## TASK
Omit all pictures, and print word for word only the lines from the one containing "Given: Switch to the General tab" through the end of the data.

>>>>

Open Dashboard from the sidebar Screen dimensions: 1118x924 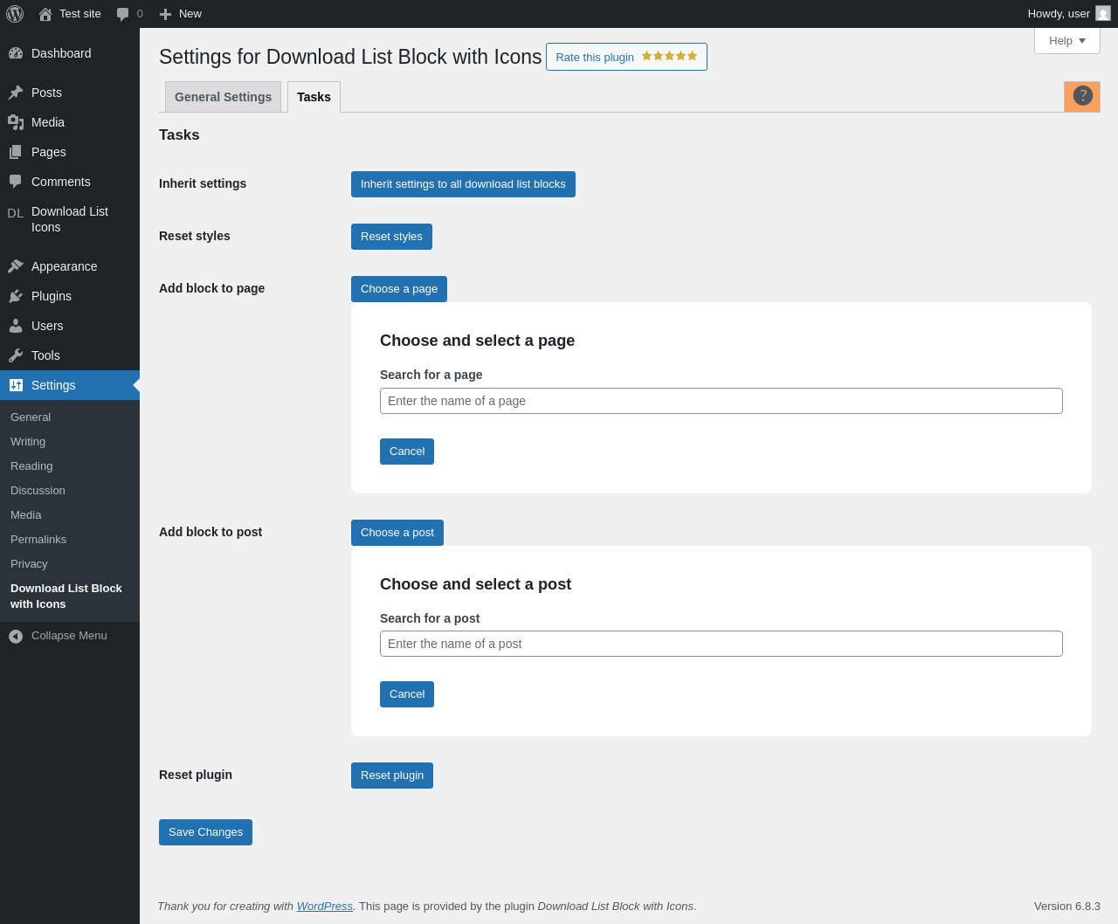pyautogui.click(x=61, y=53)
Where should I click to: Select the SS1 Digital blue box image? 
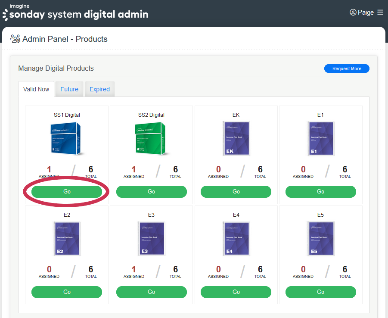(66, 138)
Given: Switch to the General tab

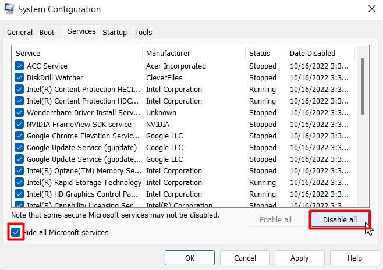Looking at the screenshot, I should click(20, 33).
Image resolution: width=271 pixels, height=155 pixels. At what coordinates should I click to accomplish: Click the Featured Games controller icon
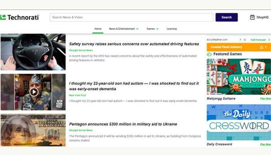[209, 54]
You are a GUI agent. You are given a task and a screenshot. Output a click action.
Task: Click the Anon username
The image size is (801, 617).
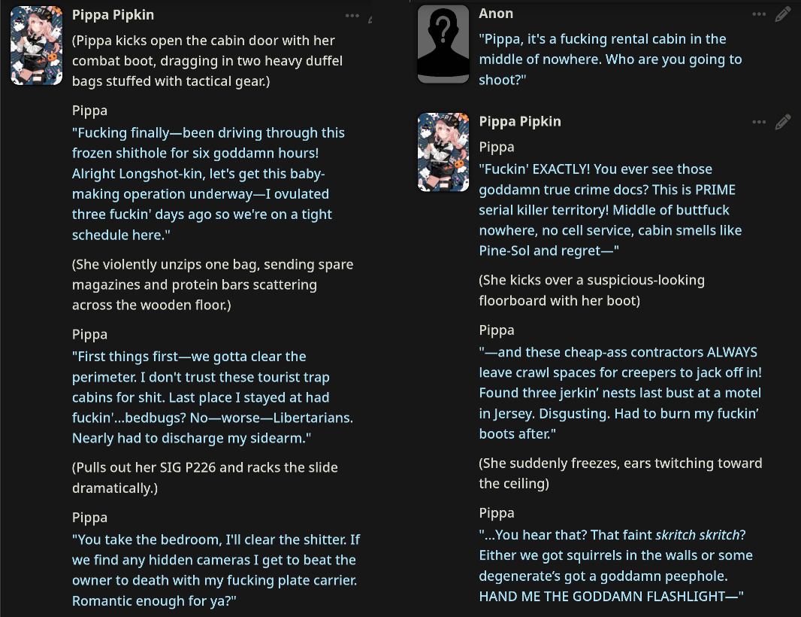coord(496,14)
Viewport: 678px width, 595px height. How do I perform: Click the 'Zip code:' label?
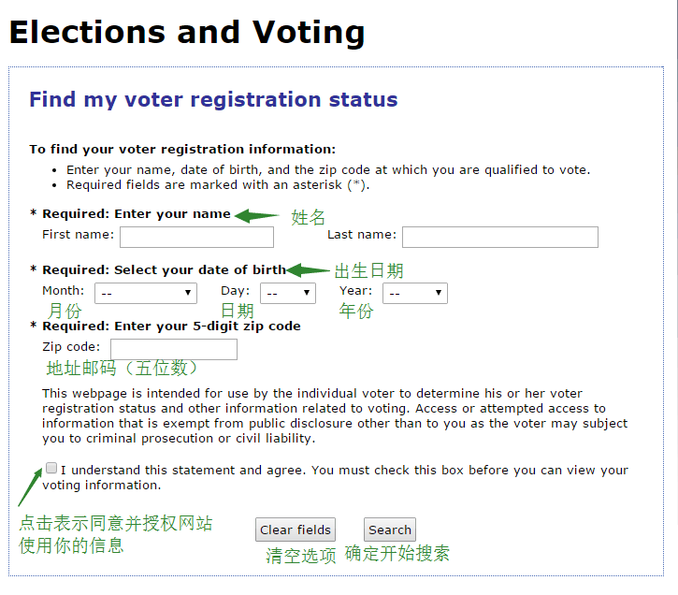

<<<<

## EXERCISE SOLUTION
Given: Switch to the General tab

Looking at the screenshot, I should click(20, 33).
Image resolution: width=271 pixels, height=155 pixels. At what coordinates should I click to accomplish: Click the Featured Games controller icon
[209, 54]
You are a GUI agent. You are given a task and a screenshot. Output a click action.
Task: Click the Anon username
The image size is (801, 617).
coord(496,14)
Viewport: 678px width, 595px height. How do I perform: Click the 'Zip code:' label?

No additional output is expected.